_Goal_. Copy the entries starting at the line that has "Given: Open Tongkat Ali bottle image" and ending after the line that has "The height and width of the screenshot is (980, 1221).", changing "triangle" to "wedge" and leaving everything else unchanged.

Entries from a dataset
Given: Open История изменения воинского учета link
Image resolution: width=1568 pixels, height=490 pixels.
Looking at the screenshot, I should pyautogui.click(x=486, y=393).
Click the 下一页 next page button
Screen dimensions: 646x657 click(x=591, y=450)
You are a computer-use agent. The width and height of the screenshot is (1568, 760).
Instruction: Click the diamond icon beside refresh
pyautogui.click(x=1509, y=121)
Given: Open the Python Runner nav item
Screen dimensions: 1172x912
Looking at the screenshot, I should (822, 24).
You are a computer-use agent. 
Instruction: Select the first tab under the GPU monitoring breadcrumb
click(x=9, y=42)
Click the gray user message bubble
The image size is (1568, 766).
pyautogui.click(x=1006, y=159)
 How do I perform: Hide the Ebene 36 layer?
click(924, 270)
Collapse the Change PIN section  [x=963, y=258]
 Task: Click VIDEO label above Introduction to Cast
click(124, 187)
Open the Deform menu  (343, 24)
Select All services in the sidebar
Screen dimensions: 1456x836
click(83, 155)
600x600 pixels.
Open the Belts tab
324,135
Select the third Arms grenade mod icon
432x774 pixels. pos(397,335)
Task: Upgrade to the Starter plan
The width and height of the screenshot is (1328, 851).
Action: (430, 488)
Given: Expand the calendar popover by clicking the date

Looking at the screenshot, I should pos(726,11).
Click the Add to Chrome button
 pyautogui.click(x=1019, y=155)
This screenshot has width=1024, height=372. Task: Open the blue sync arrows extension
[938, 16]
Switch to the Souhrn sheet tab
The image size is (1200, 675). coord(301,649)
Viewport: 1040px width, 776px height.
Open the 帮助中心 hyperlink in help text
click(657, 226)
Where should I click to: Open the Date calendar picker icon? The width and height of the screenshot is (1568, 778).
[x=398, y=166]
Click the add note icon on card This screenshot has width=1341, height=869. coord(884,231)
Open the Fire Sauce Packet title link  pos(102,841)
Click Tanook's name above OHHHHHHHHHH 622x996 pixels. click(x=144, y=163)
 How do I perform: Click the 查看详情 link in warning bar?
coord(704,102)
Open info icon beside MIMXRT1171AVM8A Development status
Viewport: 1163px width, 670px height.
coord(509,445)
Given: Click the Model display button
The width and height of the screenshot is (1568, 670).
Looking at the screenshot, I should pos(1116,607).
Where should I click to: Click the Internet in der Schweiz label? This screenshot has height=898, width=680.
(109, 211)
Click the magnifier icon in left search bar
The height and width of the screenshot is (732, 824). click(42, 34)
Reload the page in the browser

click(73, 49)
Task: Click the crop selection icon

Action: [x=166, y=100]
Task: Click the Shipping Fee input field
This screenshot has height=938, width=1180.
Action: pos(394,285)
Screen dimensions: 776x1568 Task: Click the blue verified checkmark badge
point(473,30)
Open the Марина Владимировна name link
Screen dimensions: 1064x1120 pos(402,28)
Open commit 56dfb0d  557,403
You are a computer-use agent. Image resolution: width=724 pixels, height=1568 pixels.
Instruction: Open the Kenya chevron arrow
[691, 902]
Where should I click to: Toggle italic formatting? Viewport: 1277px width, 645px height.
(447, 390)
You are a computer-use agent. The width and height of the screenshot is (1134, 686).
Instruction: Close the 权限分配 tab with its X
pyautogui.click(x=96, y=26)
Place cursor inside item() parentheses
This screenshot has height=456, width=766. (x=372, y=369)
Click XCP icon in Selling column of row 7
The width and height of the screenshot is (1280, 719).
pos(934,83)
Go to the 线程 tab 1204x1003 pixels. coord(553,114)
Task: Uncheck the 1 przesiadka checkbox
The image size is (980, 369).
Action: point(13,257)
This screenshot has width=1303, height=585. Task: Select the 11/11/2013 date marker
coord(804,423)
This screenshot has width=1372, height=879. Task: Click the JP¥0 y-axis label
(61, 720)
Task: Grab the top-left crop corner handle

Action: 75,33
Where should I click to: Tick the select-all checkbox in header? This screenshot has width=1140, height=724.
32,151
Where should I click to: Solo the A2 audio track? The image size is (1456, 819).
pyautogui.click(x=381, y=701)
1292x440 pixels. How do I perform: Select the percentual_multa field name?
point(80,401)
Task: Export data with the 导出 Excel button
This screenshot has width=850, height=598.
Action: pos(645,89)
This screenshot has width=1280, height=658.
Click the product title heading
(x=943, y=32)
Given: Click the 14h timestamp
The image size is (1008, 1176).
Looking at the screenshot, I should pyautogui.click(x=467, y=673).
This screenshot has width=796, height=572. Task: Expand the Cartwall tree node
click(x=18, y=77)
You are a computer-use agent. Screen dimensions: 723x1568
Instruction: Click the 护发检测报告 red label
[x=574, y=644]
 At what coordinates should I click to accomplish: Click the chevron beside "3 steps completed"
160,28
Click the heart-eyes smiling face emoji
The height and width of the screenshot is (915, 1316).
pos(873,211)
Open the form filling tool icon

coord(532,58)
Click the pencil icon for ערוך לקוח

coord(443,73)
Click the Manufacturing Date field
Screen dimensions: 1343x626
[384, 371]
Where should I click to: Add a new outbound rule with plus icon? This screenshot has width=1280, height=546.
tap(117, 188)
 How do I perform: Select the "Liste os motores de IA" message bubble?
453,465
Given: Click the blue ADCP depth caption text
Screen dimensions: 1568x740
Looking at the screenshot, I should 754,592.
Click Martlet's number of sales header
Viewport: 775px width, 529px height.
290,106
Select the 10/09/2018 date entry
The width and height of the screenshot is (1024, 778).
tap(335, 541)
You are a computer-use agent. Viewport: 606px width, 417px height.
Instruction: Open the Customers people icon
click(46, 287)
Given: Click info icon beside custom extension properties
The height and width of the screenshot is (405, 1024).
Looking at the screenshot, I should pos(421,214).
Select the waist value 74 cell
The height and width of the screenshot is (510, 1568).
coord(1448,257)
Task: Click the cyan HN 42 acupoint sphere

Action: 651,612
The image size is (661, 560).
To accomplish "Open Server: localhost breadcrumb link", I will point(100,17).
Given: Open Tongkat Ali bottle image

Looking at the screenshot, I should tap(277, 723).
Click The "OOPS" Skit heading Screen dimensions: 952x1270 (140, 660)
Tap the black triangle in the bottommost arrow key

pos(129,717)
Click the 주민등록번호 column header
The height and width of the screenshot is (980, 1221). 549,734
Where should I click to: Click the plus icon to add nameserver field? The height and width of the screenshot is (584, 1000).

_Exercise response_.
Given: Open Tongkat Ali bottle image

Looking at the screenshot, I should tap(277, 723).
Click The "OOPS" Skit heading Screen dimensions: 952x1270 (140, 660)
Tap the black wedge in the bottommost arrow key

pos(129,717)
Click the 주민등록번호 column header
The height and width of the screenshot is (980, 1221). 549,734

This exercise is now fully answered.